Conventional Criteria May Underestimate Response to Treatment in Advanced Melanoma
RECIST v1.1 may underestimate the treatment response in patients with advanced melanoma treated with pembrolizumab.
Response Evaluation Criteria in Solid Tumors, version 1.1 (RECIST v1.1) may underestimate the treatment response in patients with advanced melanoma treated with pembrolizumab , a study published in the Journal of Clinical Oncology has shown.1
In this study, researchers sought to evaluate the atypical response patterns and the relationship between overall survival and best overall response measured using immune-related response criteria (irRC) and RECIST v1.1.
Centrally assessed irRC data was used to identify atypical responses in patients who underwent 28 or more weeks of imaging.
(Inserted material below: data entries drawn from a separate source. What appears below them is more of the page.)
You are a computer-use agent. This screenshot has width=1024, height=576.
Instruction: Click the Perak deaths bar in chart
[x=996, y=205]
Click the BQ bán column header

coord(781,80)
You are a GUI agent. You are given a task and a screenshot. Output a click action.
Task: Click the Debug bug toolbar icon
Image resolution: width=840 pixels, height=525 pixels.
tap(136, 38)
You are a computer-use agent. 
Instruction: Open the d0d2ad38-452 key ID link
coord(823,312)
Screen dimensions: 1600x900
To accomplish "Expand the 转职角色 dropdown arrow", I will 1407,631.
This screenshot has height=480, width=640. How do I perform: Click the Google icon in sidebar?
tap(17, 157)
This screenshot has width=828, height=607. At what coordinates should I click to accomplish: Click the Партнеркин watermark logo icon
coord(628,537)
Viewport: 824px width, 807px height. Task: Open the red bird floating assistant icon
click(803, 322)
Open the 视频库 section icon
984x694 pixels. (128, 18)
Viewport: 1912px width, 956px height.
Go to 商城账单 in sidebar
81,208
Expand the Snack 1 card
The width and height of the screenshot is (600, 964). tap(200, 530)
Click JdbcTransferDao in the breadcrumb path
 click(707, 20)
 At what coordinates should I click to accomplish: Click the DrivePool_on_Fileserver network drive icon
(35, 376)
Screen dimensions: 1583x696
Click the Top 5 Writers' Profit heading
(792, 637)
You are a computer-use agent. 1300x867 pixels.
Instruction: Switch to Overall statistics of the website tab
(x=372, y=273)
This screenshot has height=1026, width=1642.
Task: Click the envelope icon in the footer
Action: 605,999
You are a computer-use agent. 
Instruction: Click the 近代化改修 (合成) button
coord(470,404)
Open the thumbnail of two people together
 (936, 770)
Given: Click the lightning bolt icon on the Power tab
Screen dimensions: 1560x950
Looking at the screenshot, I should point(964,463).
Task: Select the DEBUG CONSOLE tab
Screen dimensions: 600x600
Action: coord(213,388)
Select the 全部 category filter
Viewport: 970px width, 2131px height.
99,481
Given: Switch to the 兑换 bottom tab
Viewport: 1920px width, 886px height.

For the study, pseudoprogression was defined as 25% or greater increase in tumor burden at week 12 (early) or any assessment after week 12 (delayed) that was not confirmed as progressive disease at the next assessment. Response was assessed centrally per irRC and RECIST v1.1.
The study included 655 patients with advanced melanoma enrolled in the phase Ib KEYNOTE-001 study (ClinicalTrial.gov NCT01295827). Participants received pembrolizumab 2 or 10 mg/kg every 2 weeks or every 3 weeks. Imaging follow-up for 28 or more weeks was performed in 327 patients, of whom atypical responses were seen in 24 (7%): early pseudoprogression in 15 (5%) patients and delayed pseudoprogression in 9 (3%) patients.
In 84 of 592 patients (14%) who survived 12 weeks or longer, disease was defined as progressive with RECIST v1.1, but was defined as nonprogressive per irRC. Two-year overall survival rates were 77.6% in patients with nonprogressive disease per both criteria (n=331), 37.5% in patients with progressive disease per RECIST v1.1 but nonprogressive disease per irRC (n=84), and 17.3% in patients with progressive disease per both criteria (n=177).
The researchers conclude that conventional RECIST may underestimate the benefit of treating advanced melanoma with pembrolizumab for approximately 15% of patients. Premature cessation of treatment may be prevented if modified criteria that permit treatment beyond initial progression are used.
1. Hodi FS, Hwu WJ, Kefford R, et al. Evaluation of immune-related response criteria and RECIST v1.1 in patients with advanced melanoma treated with pembrolizumab [published online ahead of print March 7, 2016]. J Clin Oncol. doi:10.1200/JCO.2015.64.0391.